*Auszug des Berichts*:
···
Trotzig haben Deutschlands Eishockey-Männer auf die frühen Rückschläge bei den Olympischen Winterspielen reagiert.
Beim bitteren 1:5 (0:3, 1:1, 0:1) gegen den stärker als erwarteten Rekord-Olympiasieger Kanada war das Team von Bundestrainer Toni Söderholm in Peking noch weit von der erhofften Medaillenform entfernt. Zudem bereitet der Ausfall von Führungsspieler Marco Nowak Sorgen. Der Verteidiger der Düsseldorfer EG wurde nach einem harten, aber nicht geahndeten Check gegen den Kopf schon nach fünf Minuten aus dem Spiel genommen.
«Das kann man sicher aus verschiedenen Winkeln sehen», sagte der verärgerte Söderholm zu der heftigen Szene und dem Angriff des Kaanadiers Eric O’Dell. Ob der 31 Jahre alte Verteidiger Nowak am Samstag (9.40 Uhr/ZDF und Eurosport) gegen Außenseiter China wieder spielen kann, erscheint sehr fraglich.
«Turniere werden nicht in einem Spiel gewonnen»
Weniger besorgt trotz der Ernüchterung und vor allem des fatalen Anfangsdrittels gegen Kanada war der Olympiazweite von 2018 hingegen im Hinblick auf den Turnierverlauf. «Es ist ein Prozess, wir haben es vor vier Jahren gesehen. Turniere werden nicht in einem Spiel gewonnen. Die Mannschaft ist stabil», sagte Angreifer Patrick Hager, einer von neun Silbergewinnern von Pyeonchang gegen Kanada.
···
*Zu erledigende Aufgaben*:
1. Erkläre anhand des Berichts zum Olympia-Eishockey in ein bis drei Sätzen, warum Marco Nowak schon nach fünf Minuten aus dem Spiel genommen wurde.
2. Gib aus dem Bericht zum Olympia-Eishockey den Wortlaut wieder, beginnend mit "Trotzig haben Deutschlands" und weiter bis "dem Spiel genommen.".
Die Zeilen stammen aus einer anderen Quelle als der Bericht.
···
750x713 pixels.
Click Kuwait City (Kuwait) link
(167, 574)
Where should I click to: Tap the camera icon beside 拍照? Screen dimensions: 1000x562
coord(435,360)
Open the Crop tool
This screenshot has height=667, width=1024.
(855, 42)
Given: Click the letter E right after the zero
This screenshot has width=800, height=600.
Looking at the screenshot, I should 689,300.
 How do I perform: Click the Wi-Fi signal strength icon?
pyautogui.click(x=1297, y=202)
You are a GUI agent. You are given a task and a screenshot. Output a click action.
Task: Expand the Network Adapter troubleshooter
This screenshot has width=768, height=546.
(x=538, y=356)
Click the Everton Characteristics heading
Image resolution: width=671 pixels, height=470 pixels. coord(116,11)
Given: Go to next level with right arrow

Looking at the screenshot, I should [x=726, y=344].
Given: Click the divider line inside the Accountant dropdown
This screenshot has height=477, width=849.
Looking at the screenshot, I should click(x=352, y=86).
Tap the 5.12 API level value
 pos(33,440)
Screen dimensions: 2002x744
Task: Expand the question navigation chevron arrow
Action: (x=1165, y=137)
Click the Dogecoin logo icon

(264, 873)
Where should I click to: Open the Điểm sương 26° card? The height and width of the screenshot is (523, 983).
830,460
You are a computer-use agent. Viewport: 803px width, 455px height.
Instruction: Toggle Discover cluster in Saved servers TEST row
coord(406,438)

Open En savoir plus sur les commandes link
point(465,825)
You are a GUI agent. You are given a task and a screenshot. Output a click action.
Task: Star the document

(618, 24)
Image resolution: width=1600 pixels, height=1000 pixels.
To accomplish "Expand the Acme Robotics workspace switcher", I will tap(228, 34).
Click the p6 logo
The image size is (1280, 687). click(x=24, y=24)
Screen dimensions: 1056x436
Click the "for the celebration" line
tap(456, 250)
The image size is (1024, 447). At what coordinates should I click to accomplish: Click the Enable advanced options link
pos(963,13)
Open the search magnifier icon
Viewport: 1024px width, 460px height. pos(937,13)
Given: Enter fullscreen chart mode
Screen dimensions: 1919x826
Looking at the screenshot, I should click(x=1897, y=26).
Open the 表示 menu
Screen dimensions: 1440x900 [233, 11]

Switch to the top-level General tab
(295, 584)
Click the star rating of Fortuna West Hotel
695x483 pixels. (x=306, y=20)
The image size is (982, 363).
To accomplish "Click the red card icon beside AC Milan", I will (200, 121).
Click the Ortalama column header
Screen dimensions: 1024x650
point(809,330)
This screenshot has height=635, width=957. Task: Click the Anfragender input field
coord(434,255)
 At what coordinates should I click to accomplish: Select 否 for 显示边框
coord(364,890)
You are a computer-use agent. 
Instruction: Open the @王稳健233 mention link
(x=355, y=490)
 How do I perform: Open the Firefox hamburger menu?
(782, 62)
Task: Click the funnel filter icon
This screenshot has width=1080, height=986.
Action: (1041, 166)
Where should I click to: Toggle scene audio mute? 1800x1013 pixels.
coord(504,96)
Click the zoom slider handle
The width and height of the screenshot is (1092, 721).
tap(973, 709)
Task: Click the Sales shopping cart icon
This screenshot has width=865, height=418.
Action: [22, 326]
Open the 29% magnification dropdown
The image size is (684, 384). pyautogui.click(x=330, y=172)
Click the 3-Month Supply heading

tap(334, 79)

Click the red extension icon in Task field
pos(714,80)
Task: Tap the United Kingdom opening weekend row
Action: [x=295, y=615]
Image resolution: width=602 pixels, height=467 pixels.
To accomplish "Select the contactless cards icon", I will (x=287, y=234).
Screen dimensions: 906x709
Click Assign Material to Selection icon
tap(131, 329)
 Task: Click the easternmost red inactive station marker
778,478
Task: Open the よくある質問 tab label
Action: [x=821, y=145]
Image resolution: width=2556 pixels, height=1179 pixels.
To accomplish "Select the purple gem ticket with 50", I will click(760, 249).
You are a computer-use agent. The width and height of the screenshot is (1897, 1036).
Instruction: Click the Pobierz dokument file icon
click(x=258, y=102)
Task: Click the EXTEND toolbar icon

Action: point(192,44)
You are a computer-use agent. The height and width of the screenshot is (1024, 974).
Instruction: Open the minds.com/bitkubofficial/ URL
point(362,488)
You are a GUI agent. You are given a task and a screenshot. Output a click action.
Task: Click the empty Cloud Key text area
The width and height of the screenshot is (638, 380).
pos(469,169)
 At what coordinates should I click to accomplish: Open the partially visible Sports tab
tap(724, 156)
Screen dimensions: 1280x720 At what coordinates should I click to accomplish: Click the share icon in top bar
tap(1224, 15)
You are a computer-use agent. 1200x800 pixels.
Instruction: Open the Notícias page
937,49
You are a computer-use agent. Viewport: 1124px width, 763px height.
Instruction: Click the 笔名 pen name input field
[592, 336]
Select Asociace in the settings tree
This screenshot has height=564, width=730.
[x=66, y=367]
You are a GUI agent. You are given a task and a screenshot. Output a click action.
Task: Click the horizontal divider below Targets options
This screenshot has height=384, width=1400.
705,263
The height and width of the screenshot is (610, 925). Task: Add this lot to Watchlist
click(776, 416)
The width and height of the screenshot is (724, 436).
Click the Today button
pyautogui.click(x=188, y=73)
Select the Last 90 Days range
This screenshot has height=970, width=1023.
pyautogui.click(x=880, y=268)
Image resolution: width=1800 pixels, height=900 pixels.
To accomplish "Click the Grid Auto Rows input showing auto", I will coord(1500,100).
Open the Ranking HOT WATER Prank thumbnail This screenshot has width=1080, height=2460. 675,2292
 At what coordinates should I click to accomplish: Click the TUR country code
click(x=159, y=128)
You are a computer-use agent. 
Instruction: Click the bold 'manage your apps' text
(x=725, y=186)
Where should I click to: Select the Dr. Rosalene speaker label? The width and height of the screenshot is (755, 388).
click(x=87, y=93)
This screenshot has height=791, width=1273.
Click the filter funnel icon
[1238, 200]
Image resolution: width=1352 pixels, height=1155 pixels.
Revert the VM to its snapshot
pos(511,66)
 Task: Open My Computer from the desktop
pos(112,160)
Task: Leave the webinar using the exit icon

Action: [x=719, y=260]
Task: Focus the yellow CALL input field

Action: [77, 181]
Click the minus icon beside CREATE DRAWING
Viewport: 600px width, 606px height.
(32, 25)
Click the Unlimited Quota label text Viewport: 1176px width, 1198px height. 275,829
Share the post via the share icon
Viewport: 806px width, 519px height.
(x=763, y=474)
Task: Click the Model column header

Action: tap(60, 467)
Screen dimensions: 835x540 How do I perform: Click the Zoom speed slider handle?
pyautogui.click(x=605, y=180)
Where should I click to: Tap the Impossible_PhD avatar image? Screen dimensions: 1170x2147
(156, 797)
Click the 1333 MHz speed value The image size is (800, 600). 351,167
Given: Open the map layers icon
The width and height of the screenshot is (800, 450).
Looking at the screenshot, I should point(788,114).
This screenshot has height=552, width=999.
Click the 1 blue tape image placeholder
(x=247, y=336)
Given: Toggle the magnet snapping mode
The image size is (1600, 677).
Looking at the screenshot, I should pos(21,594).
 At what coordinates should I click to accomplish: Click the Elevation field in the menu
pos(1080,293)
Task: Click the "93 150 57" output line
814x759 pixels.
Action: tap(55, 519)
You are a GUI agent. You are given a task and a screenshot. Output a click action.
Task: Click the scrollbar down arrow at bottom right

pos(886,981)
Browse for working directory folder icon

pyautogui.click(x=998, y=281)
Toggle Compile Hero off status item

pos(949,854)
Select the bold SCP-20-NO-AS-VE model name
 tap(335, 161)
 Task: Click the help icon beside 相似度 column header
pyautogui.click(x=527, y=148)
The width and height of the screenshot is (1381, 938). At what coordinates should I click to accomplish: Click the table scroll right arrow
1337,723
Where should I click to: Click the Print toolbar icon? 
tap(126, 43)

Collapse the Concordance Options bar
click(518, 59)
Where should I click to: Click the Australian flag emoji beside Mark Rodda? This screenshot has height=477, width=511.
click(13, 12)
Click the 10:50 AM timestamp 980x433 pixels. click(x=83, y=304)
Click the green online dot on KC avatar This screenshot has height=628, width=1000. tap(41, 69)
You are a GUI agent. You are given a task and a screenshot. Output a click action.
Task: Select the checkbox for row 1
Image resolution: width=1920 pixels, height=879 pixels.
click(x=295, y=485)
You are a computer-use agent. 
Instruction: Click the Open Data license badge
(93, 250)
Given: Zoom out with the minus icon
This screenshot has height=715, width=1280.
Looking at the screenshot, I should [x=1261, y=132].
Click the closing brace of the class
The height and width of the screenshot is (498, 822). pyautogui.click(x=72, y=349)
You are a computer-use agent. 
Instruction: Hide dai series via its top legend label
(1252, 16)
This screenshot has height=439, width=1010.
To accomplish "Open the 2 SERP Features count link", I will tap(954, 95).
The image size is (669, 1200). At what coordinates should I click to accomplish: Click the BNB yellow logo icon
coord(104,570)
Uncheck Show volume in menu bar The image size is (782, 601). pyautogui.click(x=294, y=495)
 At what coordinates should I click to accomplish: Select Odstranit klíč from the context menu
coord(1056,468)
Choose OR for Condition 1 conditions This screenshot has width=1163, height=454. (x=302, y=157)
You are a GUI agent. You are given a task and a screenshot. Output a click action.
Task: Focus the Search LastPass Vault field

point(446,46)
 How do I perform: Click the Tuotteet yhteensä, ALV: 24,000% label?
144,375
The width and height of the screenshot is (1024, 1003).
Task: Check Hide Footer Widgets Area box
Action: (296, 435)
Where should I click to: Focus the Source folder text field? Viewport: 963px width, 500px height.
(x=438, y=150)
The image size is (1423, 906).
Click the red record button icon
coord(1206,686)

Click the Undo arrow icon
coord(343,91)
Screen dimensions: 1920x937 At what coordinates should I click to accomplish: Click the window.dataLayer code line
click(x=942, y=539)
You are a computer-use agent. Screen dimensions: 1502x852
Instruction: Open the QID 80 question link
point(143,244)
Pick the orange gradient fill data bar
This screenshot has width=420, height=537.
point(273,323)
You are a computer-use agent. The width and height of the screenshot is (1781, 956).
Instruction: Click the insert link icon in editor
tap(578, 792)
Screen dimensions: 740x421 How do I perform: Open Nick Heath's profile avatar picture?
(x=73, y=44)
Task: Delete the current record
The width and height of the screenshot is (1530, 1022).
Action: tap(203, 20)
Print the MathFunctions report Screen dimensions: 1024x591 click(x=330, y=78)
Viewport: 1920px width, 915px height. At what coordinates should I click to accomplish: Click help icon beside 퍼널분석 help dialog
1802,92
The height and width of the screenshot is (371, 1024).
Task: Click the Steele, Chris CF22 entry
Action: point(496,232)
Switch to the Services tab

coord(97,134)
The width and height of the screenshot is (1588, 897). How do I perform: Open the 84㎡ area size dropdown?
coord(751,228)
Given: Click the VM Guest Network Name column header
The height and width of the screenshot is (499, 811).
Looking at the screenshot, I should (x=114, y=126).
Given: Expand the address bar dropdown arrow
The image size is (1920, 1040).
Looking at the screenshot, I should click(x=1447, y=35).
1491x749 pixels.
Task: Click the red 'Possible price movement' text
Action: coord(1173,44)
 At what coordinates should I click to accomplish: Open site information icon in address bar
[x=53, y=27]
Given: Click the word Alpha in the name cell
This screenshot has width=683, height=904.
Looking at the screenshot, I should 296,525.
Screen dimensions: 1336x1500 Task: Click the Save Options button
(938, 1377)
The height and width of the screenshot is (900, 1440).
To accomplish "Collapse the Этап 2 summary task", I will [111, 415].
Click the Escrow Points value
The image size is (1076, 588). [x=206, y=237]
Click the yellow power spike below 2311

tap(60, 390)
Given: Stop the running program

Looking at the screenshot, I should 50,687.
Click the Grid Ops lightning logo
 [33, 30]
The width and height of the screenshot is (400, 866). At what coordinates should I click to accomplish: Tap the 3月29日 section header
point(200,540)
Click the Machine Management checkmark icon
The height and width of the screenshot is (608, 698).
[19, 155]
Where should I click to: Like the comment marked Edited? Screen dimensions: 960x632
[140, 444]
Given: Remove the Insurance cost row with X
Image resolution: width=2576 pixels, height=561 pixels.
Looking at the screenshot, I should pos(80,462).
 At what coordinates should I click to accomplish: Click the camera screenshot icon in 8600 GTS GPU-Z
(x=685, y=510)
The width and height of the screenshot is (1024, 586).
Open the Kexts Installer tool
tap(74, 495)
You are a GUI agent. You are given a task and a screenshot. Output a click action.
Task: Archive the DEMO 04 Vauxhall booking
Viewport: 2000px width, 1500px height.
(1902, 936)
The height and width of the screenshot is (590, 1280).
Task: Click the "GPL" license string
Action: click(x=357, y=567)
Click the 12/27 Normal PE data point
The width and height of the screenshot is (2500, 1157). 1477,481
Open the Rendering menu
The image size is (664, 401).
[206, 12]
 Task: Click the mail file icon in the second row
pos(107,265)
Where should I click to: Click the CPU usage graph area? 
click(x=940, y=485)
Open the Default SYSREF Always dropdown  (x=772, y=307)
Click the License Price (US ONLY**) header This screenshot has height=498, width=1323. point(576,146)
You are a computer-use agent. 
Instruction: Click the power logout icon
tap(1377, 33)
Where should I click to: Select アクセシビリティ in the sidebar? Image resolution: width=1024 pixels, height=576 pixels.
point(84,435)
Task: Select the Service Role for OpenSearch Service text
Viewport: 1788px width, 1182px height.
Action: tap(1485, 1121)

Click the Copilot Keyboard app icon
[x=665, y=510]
···
*Antworten zu Aufgaben*:
1. Marco Nowak wurde nach einem harten Check gegen den Kopf aus dem Spiel genommen. Der Check wurde nicht geahndet.

2.
Trotzig haben Deutschlands Eishockey-Männer auf die frühen Rückschläge bei den Olympischen Winterspielen reagiert.
Beim bitteren 1:5 (0:3, 1:1, 0:1) gegen den stärker als erwarteten Rekord-Olympiasieger Kanada war das Team von Bundestrainer Toni Söderholm in Peking noch weit von der erhofften Medaillenform entfernt. Zudem bereitet der Ausfall von Führungsspieler Marco Nowak Sorgen. Der Verteidiger der Düsseldorfer EG wurde nach einem harten, aber nicht geahndeten Check gegen den Kopf schon nach fünf Minuten aus dem Spiel genommen.